Short exercise: From the passage on Anglican church history, list each church it names as an Anglican branch whose history runs unbroken back to the pre-reformation Catholic church.

---------- Page extract

The only branches of the Anglican communion with unbroken history stretching back to the pre-reformation Catholic church are to be found in the British Isles: the Church of England (along with the Church in Wales which was part of the Church of England until the 20th century), Church of Ireland, and Scottish Episcopal Church. As its name suggests, the Scottish situation is unique; the national Church of Scotland is Presbyterian and for some years in the late 17th and early 18 centuries the Episcopal Church, despite its similarities to the Church of England, was regarded with some suspicion because of its occasional associations with Jacobite opposition to the House of Hanover.

As Britain's worldwide colonial empire grew, the Church of England began to spread with it. But at first no bishops were sent overseas; all colonial churches reported back to the Bishop of London. At the time of the American Revolution, there had already been considerable American demand for a local bishop; and after that event the Church of England in the new United States certainly needed to organize itself on a local basis — after all, the earthly head of the Church of England was (and remains) the British monarch.

The parishes of Connecticut elected Samuel Seabury as their bishop and sent him to England for ordination. However John Moore, Archbishop of Canterbury at the time, found that he had the authority neither to create new bishops without legislation nor to dispense with the oath of allegiance to the crown which formed part of the ordination ceremony. Seabury then proceeded to Scotland where, free from these legal difficulties, he was ordained. Eventually, with new legislation in place, the Archbishop of Canterbury was able to consecrate the next few bishops for the new Episcopal Church in the United States of America.

--------------------
---------- Available data

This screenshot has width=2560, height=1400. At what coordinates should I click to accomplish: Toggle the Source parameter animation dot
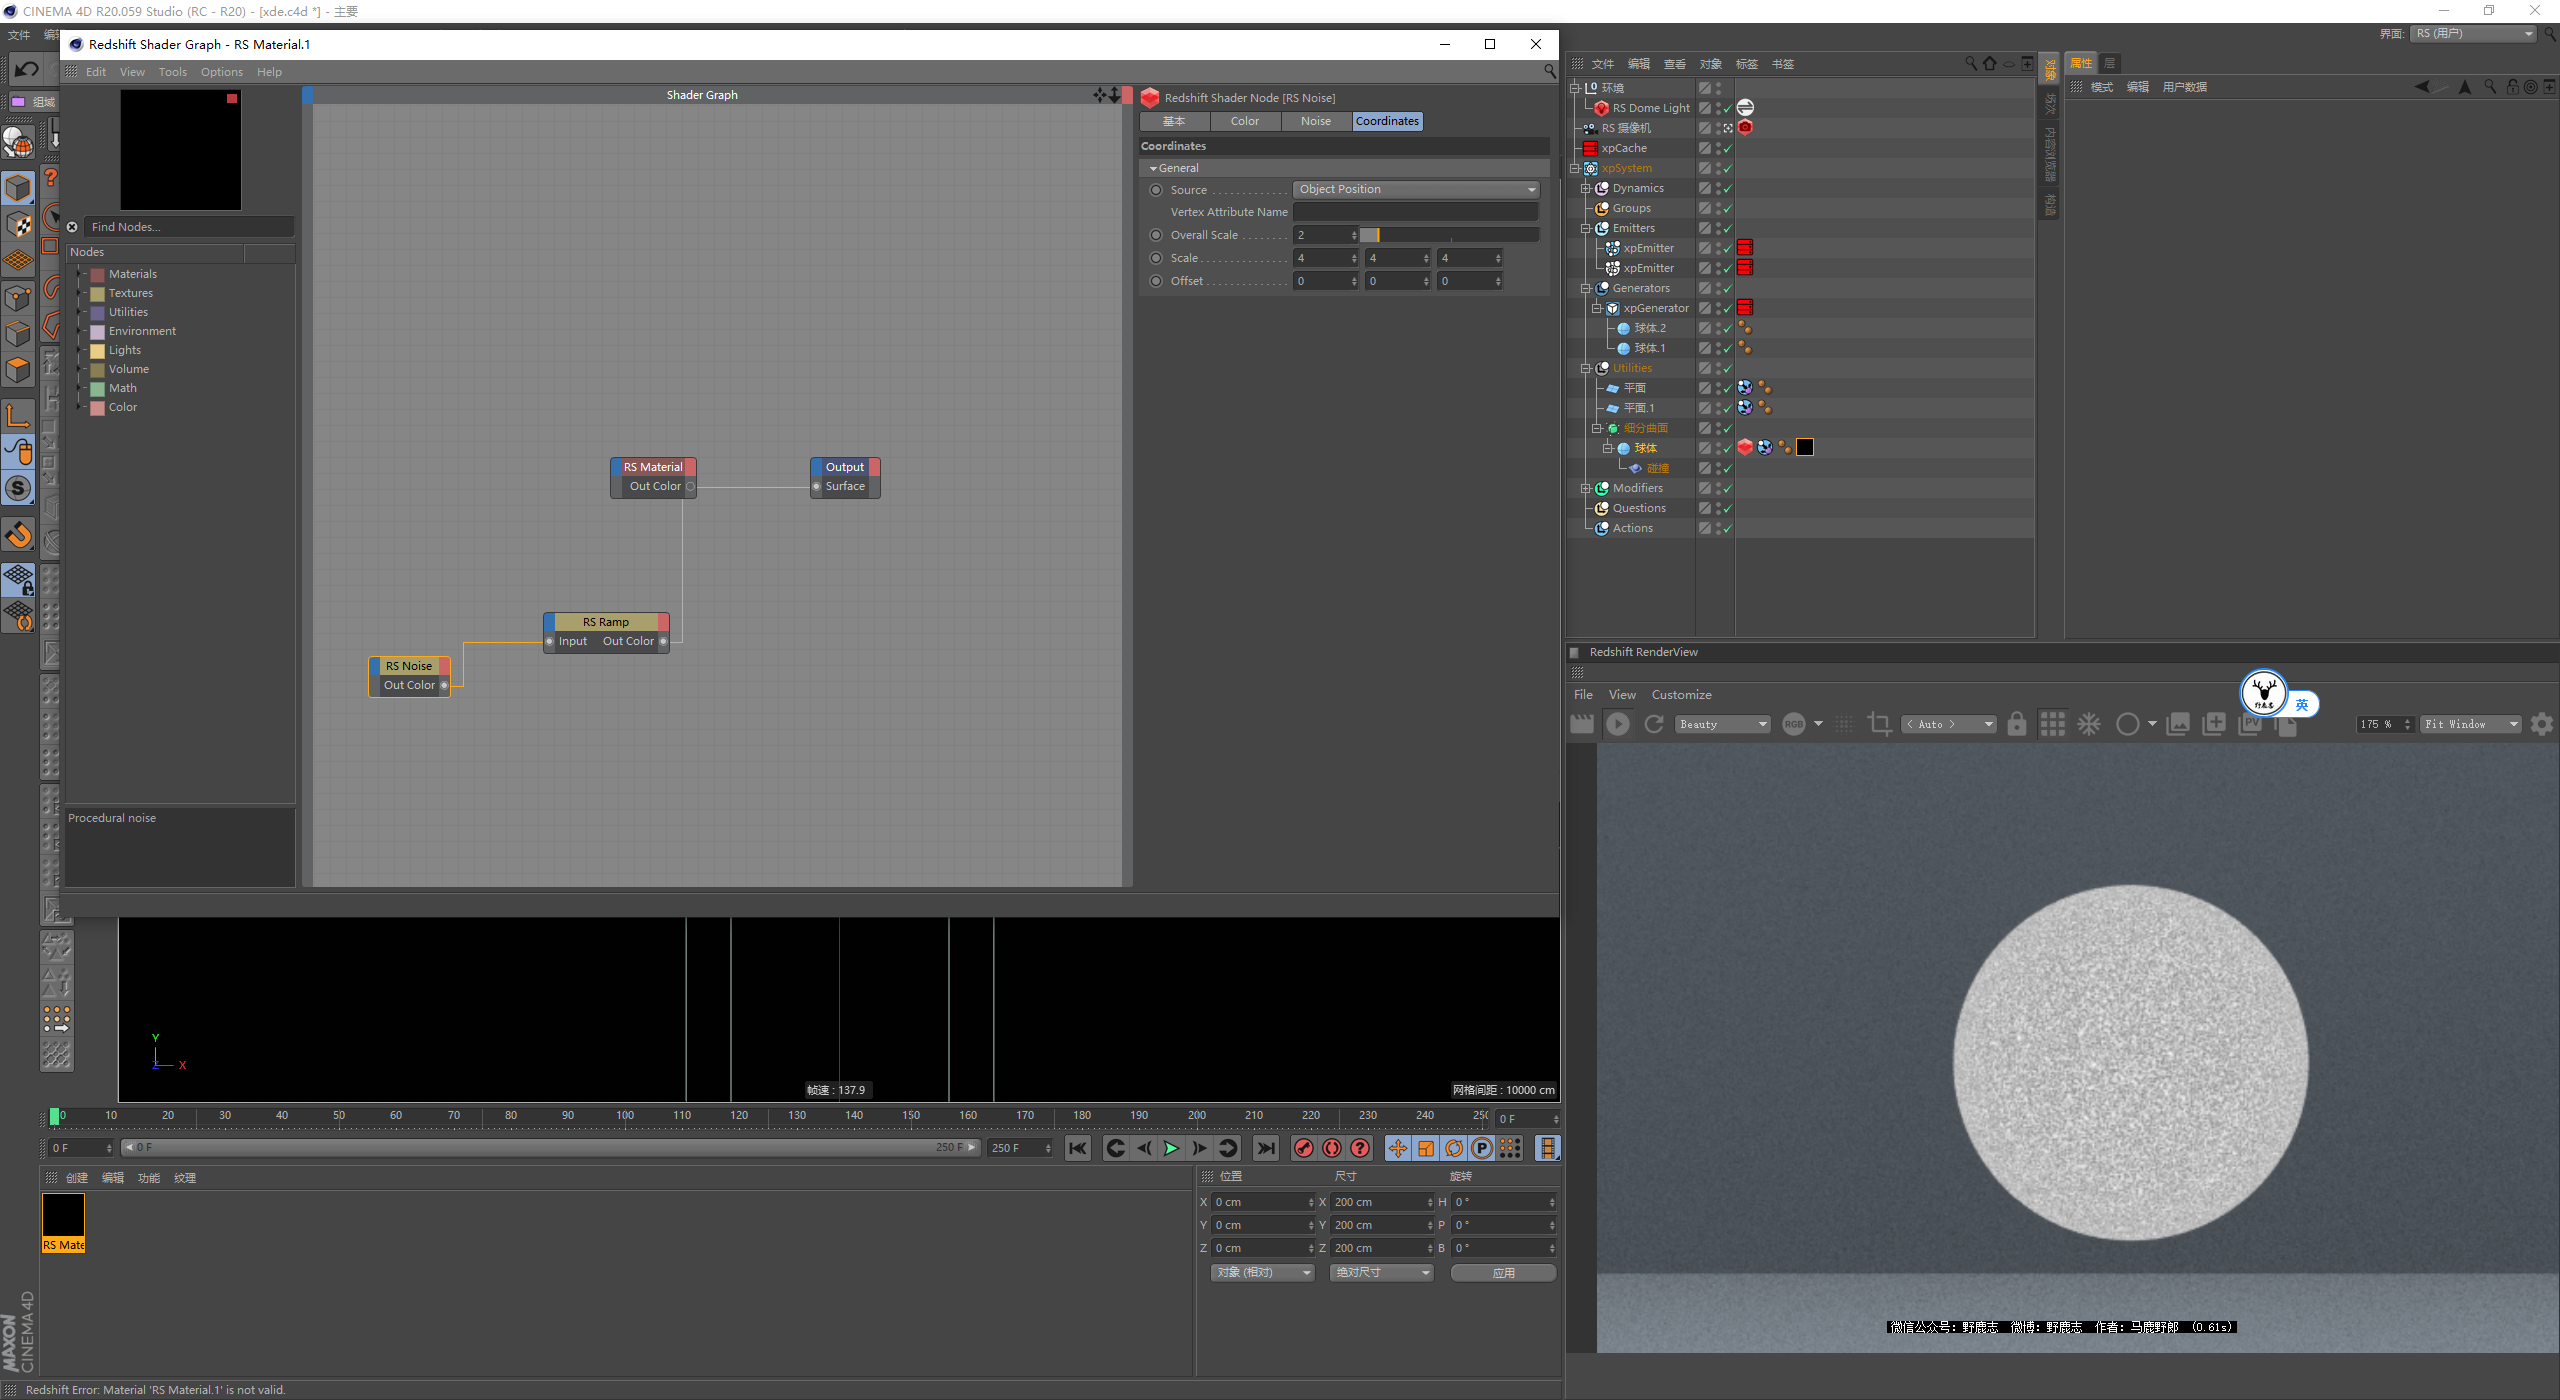coord(1156,190)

--------------------

Correct response:
- Church of England
- Church in Wales
- Church of Ireland
- Scottish Episcopal Church